WHAT NEEDS TO BE DONE
Please output the material between the lines holding "[button] (381, 97)" and "Fale com a FAHOR (824, 992)", inclusive, as a JSON list of strings with one string per line and blank lines left out.

SUPPLIED MATERIAL
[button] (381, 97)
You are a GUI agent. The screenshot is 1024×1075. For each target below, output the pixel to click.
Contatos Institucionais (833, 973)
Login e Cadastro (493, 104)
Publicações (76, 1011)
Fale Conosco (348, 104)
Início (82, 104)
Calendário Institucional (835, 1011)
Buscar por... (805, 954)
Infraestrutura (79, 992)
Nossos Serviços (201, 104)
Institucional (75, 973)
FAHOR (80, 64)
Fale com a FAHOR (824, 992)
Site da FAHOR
...
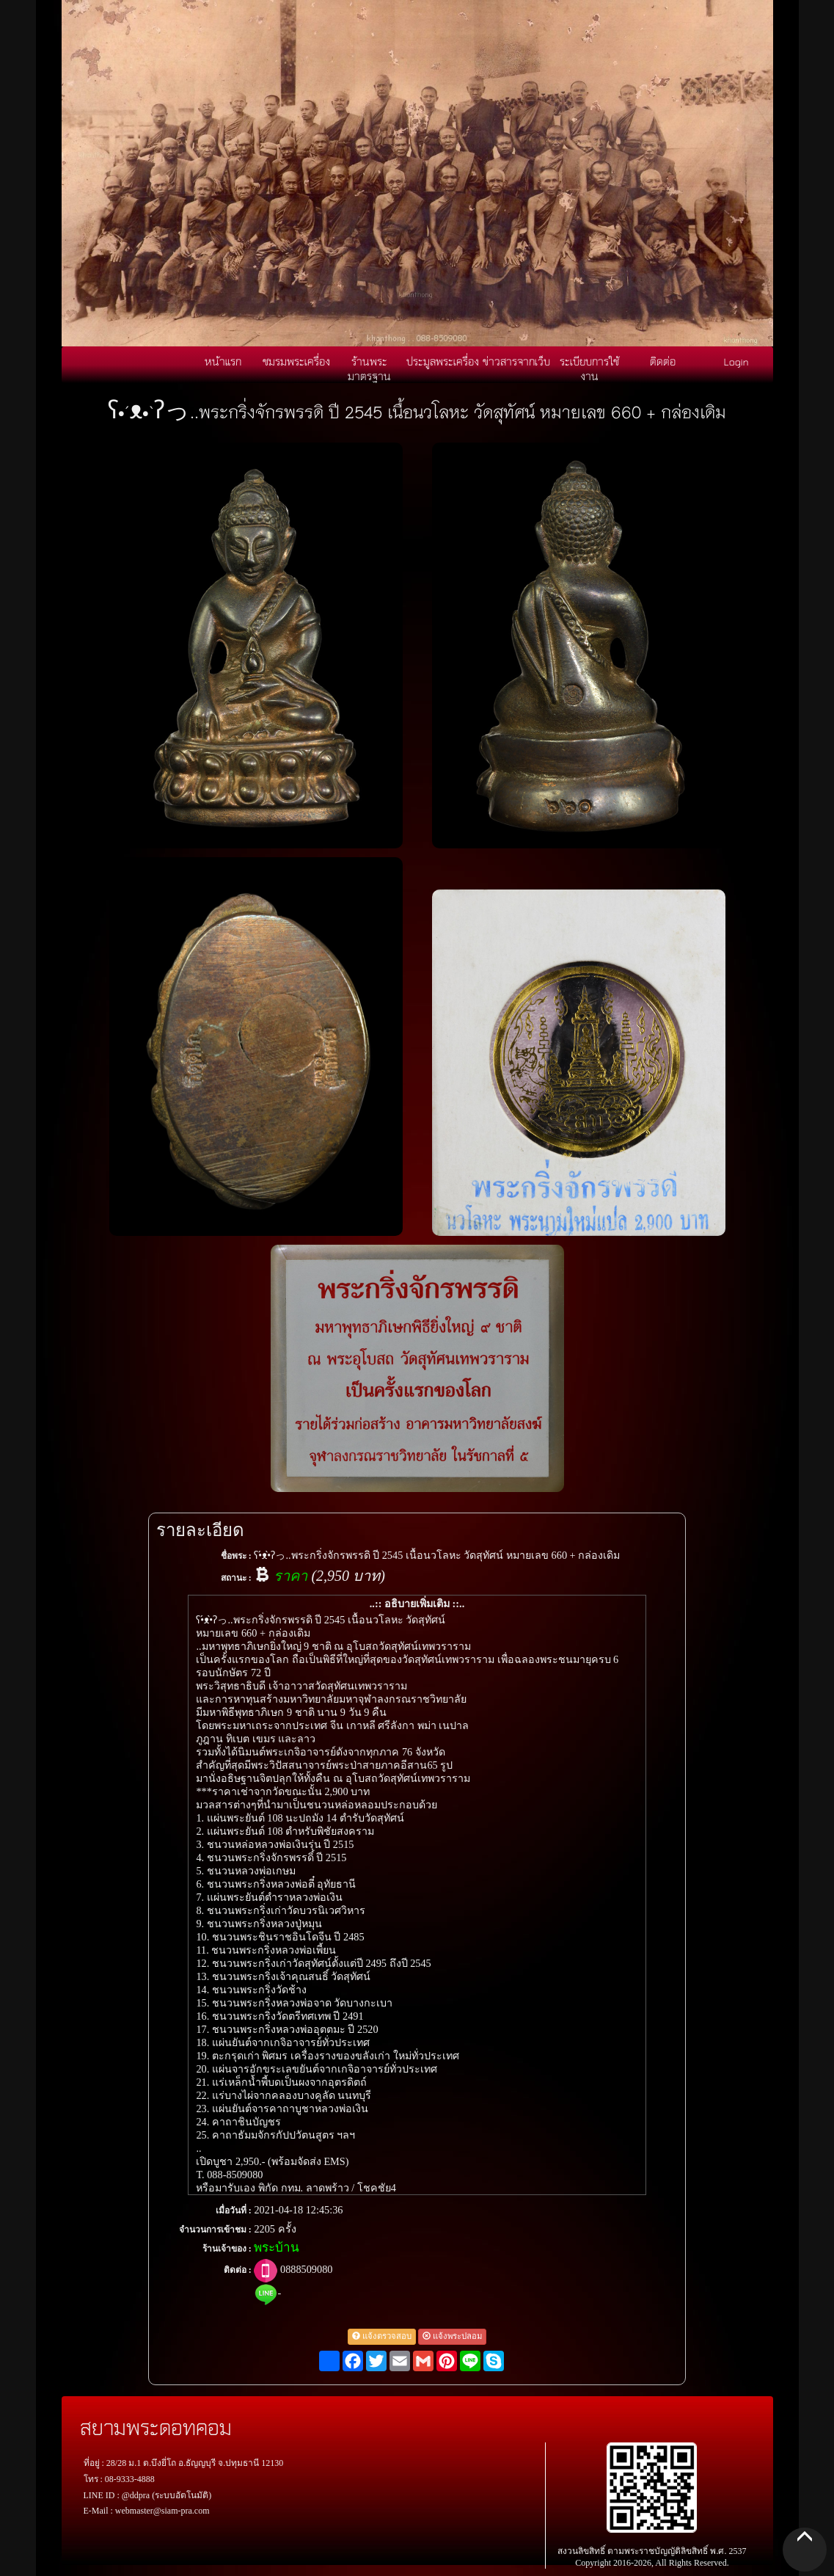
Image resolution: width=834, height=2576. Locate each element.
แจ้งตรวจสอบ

SOLUTION TO THE EXERCISE
[
  "[button] (381, 97)",
  "You are a GUI agent. The screenshot is 1024×1075. For each target below, output the pixel to click.",
  "Contatos Institucionais (833, 973)",
  "Login e Cadastro (493, 104)",
  "Publicações (76, 1011)",
  "Fale Conosco (348, 104)",
  "Início (82, 104)",
  "Calendário Institucional (835, 1011)",
  "Buscar por... (805, 954)",
  "Infraestrutura (79, 992)",
  "Nossos Serviços (201, 104)",
  "Institucional (75, 973)",
  "FAHOR (80, 64)",
  "Fale com a FAHOR (824, 992)"
]